▶ [What you will do]: Repeat every line of the listing below word for word.
::: Input for this task :::
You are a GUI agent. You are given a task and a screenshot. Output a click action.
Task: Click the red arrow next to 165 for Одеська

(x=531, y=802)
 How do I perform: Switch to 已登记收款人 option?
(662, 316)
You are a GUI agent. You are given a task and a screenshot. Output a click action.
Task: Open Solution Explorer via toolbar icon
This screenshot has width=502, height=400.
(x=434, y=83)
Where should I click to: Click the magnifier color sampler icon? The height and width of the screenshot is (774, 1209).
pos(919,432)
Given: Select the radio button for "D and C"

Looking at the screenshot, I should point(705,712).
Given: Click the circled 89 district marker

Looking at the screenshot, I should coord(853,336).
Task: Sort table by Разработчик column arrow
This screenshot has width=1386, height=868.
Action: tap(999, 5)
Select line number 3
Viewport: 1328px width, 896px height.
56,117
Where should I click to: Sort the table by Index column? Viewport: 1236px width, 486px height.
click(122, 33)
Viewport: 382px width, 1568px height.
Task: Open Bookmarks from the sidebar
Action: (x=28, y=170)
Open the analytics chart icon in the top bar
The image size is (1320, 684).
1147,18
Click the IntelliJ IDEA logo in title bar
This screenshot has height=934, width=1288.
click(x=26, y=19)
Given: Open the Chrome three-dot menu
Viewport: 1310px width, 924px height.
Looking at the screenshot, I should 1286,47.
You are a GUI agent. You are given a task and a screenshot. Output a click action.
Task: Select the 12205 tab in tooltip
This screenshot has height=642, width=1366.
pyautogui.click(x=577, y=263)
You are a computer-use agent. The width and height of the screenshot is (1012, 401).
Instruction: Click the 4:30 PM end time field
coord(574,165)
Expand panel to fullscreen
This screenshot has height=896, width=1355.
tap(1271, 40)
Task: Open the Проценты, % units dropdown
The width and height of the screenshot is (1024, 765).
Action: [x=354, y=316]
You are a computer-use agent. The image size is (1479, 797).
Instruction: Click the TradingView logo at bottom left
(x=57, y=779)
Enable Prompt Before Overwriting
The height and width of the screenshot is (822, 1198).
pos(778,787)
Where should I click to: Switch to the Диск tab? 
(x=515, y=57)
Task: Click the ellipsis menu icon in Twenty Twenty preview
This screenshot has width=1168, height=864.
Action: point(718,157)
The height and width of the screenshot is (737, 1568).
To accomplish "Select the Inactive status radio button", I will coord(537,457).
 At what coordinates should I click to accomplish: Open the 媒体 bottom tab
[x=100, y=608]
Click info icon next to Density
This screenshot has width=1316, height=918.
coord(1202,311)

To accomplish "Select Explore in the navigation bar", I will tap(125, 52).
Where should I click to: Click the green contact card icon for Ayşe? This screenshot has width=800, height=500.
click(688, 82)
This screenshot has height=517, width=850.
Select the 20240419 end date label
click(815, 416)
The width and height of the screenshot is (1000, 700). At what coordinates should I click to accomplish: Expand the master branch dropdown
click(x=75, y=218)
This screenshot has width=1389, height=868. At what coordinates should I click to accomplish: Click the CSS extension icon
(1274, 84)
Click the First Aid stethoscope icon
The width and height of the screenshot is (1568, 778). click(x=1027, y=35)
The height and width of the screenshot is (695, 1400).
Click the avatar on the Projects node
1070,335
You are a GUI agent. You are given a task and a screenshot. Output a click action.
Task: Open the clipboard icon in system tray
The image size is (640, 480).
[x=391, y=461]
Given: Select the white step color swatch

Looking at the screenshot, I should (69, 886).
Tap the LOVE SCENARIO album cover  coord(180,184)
:::
▶ [Task response]:
You are a GUI agent. You are given a task and a screenshot. Output a click action.
Task: Click the red arrow next to 165 for Одеська

(x=531, y=802)
 How do I perform: Switch to 已登记收款人 option?
(662, 316)
You are a GUI agent. You are given a task and a screenshot. Output a click action.
Task: Open Solution Explorer via toolbar icon
This screenshot has width=502, height=400.
(x=434, y=83)
Where should I click to: Click the magnifier color sampler icon? The height and width of the screenshot is (774, 1209).
pos(919,432)
Given: Select the radio button for "D and C"

Looking at the screenshot, I should point(705,712).
Given: Click the circled 89 district marker

Looking at the screenshot, I should coord(853,336).
Task: Sort table by Разработчик column arrow
This screenshot has width=1386, height=868.
Action: tap(999, 5)
Select line number 3
Viewport: 1328px width, 896px height.
56,117
Where should I click to: Sort the table by Index column? Viewport: 1236px width, 486px height.
click(122, 33)
Viewport: 382px width, 1568px height.
Task: Open Bookmarks from the sidebar
Action: (x=28, y=170)
Open the analytics chart icon in the top bar
The image size is (1320, 684).
1147,18
Click the IntelliJ IDEA logo in title bar
This screenshot has height=934, width=1288.
click(x=26, y=19)
Given: Open the Chrome three-dot menu
Viewport: 1310px width, 924px height.
Looking at the screenshot, I should 1286,47.
You are a GUI agent. You are given a task and a screenshot. Output a click action.
Task: Select the 12205 tab in tooltip
This screenshot has height=642, width=1366.
pyautogui.click(x=577, y=263)
You are a computer-use agent. The width and height of the screenshot is (1012, 401).
Instruction: Click the 4:30 PM end time field
coord(574,165)
Expand panel to fullscreen
This screenshot has height=896, width=1355.
tap(1271, 40)
Task: Open the Проценты, % units dropdown
The width and height of the screenshot is (1024, 765).
Action: [x=354, y=316]
You are a computer-use agent. The image size is (1479, 797).
Instruction: Click the TradingView logo at bottom left
(x=57, y=779)
Enable Prompt Before Overwriting
The height and width of the screenshot is (822, 1198).
pos(778,787)
Where should I click to: Switch to the Диск tab? 
(x=515, y=57)
Task: Click the ellipsis menu icon in Twenty Twenty preview
This screenshot has width=1168, height=864.
Action: point(718,157)
The height and width of the screenshot is (737, 1568).
To accomplish "Select the Inactive status radio button", I will coord(537,457).
 At what coordinates should I click to accomplish: Open the 媒体 bottom tab
[x=100, y=608]
Click info icon next to Density
This screenshot has width=1316, height=918.
coord(1202,311)

To accomplish "Select Explore in the navigation bar", I will tap(125, 52).
Where should I click to: Click the green contact card icon for Ayşe? This screenshot has width=800, height=500.
click(688, 82)
This screenshot has height=517, width=850.
Select the 20240419 end date label
click(815, 416)
The width and height of the screenshot is (1000, 700). At what coordinates should I click to accomplish: Expand the master branch dropdown
click(x=75, y=218)
This screenshot has width=1389, height=868. At what coordinates should I click to accomplish: Click the CSS extension icon
(1274, 84)
Click the First Aid stethoscope icon
The width and height of the screenshot is (1568, 778). click(x=1027, y=35)
The height and width of the screenshot is (695, 1400).
Click the avatar on the Projects node
1070,335
You are a GUI agent. You are given a task and a screenshot. Output a click action.
Task: Open the clipboard icon in system tray
The image size is (640, 480).
[x=391, y=461]
Given: Select the white step color swatch

Looking at the screenshot, I should (69, 886).
Tap the LOVE SCENARIO album cover  coord(180,184)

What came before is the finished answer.